Teresa Poole, her daughter, Jeannie Bates, and 3-year-old granddaughter, Lillian Bates, ate ice cream and rested after the excitement of watching the floats and marching groups go by.
“She loved all the candy” said Poole about Lillian Bates, who had rows of colorful beaded necklaces, which were thrown along the parade route, around her neck.
The major reason the three generations of ladies came out to the birthday bash was for Lillian Bates to experience the joy her mother had watching the same parade as a young girl.
Powder Springs Day was discontinued in 2007, but was revived in 2010. Last year, an estimated 2,500 people attended.
Poole has lived in Powder Springs since 1996 and said she loves the town because it is small, but still close to everything.
Jeannie Bates said the excitement level has been building among residents of Powder Springs leading up to the big weekend.
“It is like a huge celebration,” Bates said.
Art in the park
Powder Springs Park, off Brownsville Road just west of downtown, offered arts and crafts booths, food vendors and a kids zone during the afternoon.
Daniel Baldwin, whose Home Blown Studios is in Acworth, gave residents a chance to start holiday shopping early by presenting his handblown glass tree ornaments.
“It is a good time to get out and get the shopping done early,” Baldwin said.

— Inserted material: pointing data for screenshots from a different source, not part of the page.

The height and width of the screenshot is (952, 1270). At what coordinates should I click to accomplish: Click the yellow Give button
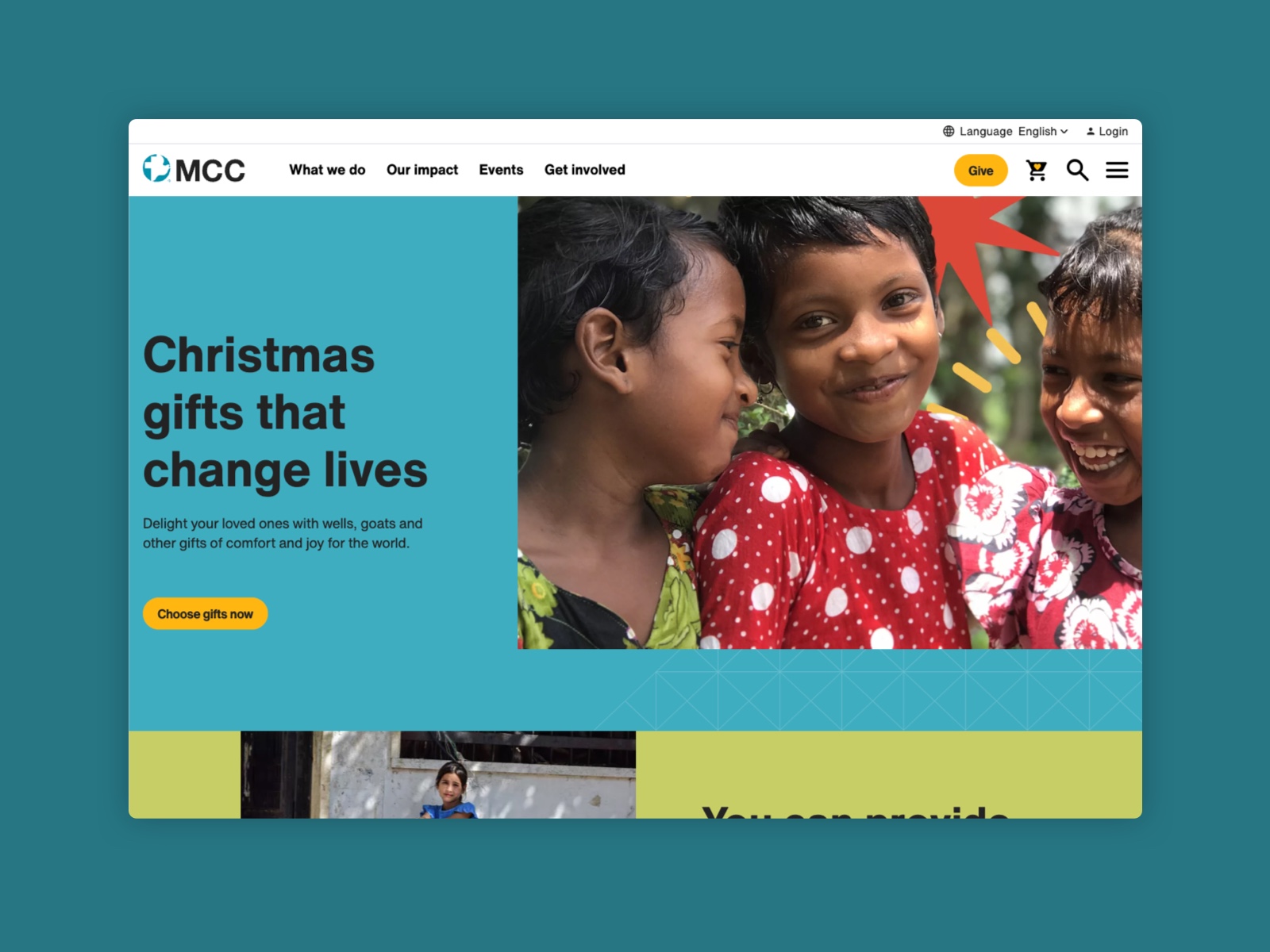981,171
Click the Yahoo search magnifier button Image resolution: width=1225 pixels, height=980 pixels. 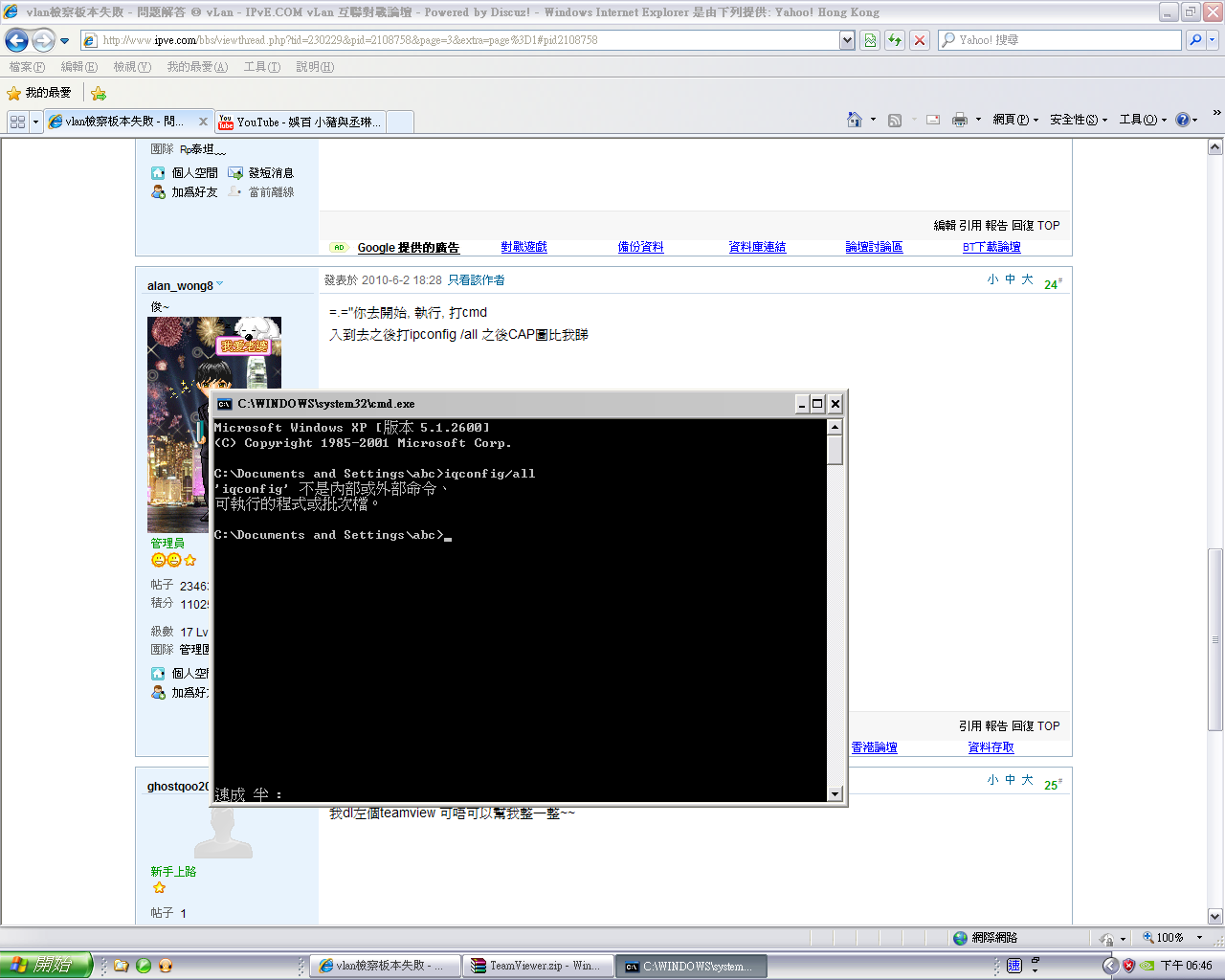(1195, 40)
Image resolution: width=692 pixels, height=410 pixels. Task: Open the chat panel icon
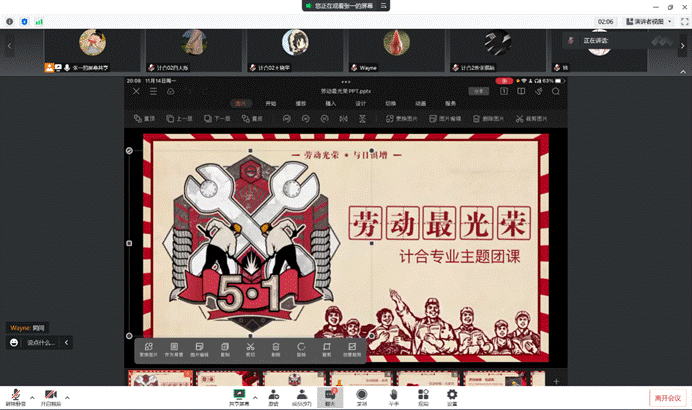331,395
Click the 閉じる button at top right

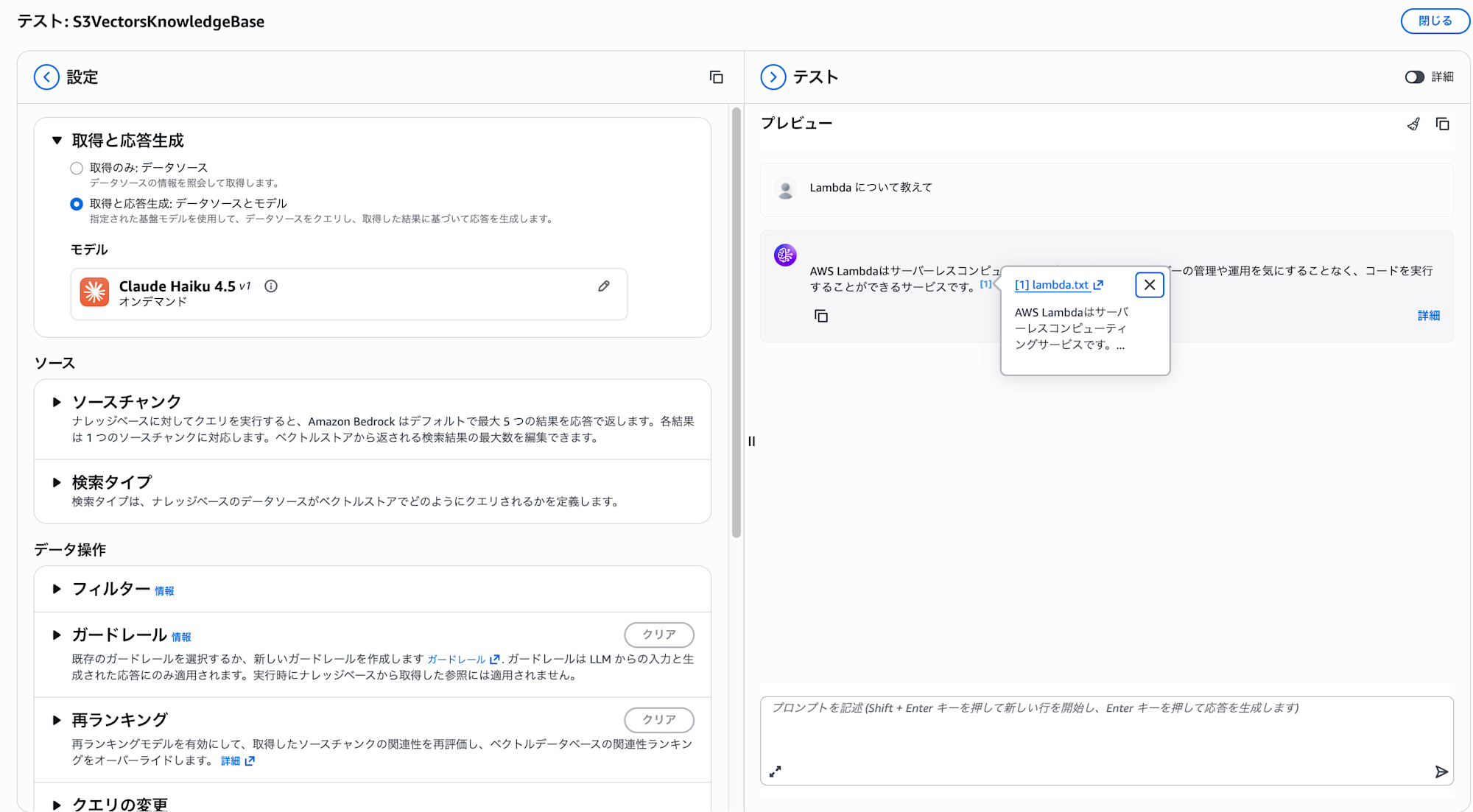(1434, 21)
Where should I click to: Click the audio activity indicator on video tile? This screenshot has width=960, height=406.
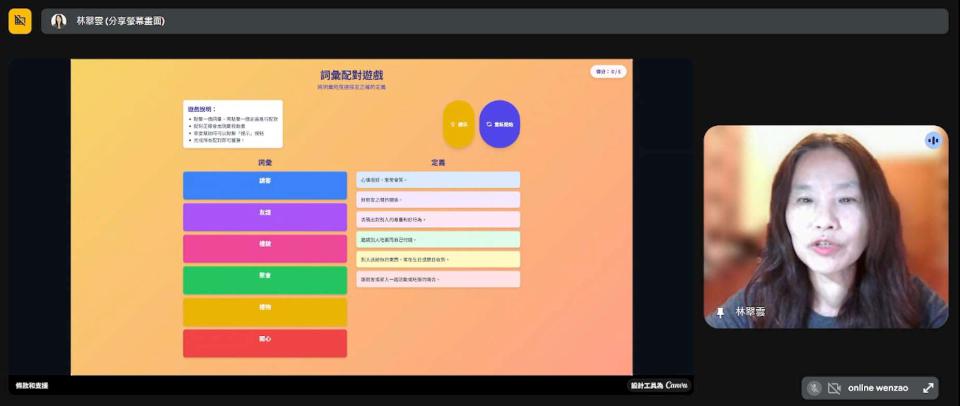tap(932, 141)
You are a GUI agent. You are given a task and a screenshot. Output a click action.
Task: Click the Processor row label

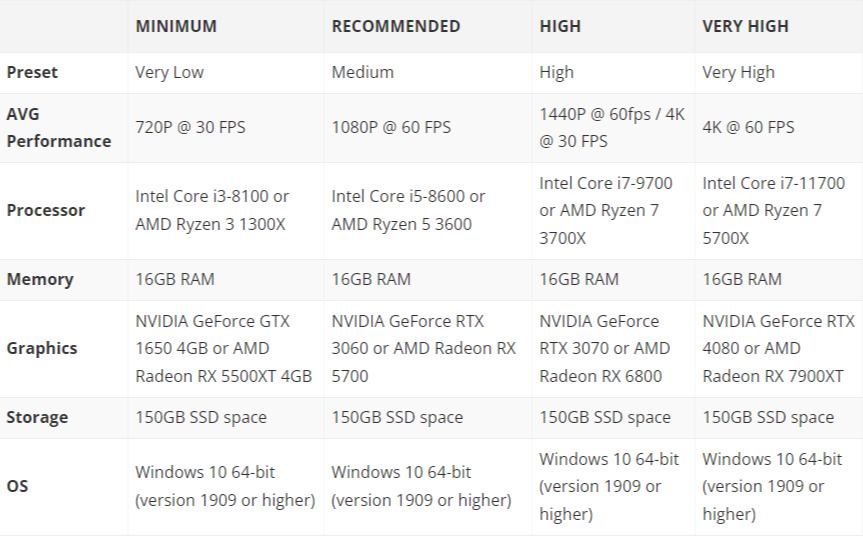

Some pieces were traditional with holly leaves and berries, but others offered contemporary designs that could be hung from a stand year round. For instance, a swirling pattern that Baldwin calls “wig wags.”
It was Baldwin’s first year displaying his work at the Powder Springs Day arts and crafts show. He just started selling his artwork this past year.
Baldwin said he started blowing glass five years ago and started with small jewelry.
Now that he has perfected some of the techniques, Baldwin said he was ready to enter into the market.
Before starting a piece, Baldwin said he has a plan in mind for how it will develop.
“If you can imagine it, there are the colors to be creative,” Baldwin said.
Dancing for the crowd
About 50 dancers from the Country Classic Cloggers, who train in Powder Springs, performed nearly a dozen routines, each between two to three minutes long on the metal stage in the center of the park.
A group of teenagers took to the stage first, stomping and clacking to the song “East Bound and Down.”
Jordan Michael, 19, has been clogging since she was 4 years old, and now her entire family is involved, including her sister, Mariah Michael, 16, t was who joined Jordan in Saturday’s performance.
Clogging takes stamina and motivation to continue to learn, said one 17-year-old student, Kristen Ledbetter.
“You don’t always get it the first time,” Ledbetter said.
Shanna Salcedo, 16, said the first technique dancers love to learn is the double-double, which is two slaps back and forth on one foot, before hopping on to the next foot for another move.
The evening culminated with a rock concert when the Atlanta-based Men in Blues took the stage.
They were followed by the night’s headliner, the Australian group Little River Band, whose chart-topping songs from 1976 to 1983 included the hit “Happy Anniversary.”
The party ended with a fireworks display that was delayed when this year’s Independence Day celebration got rained out.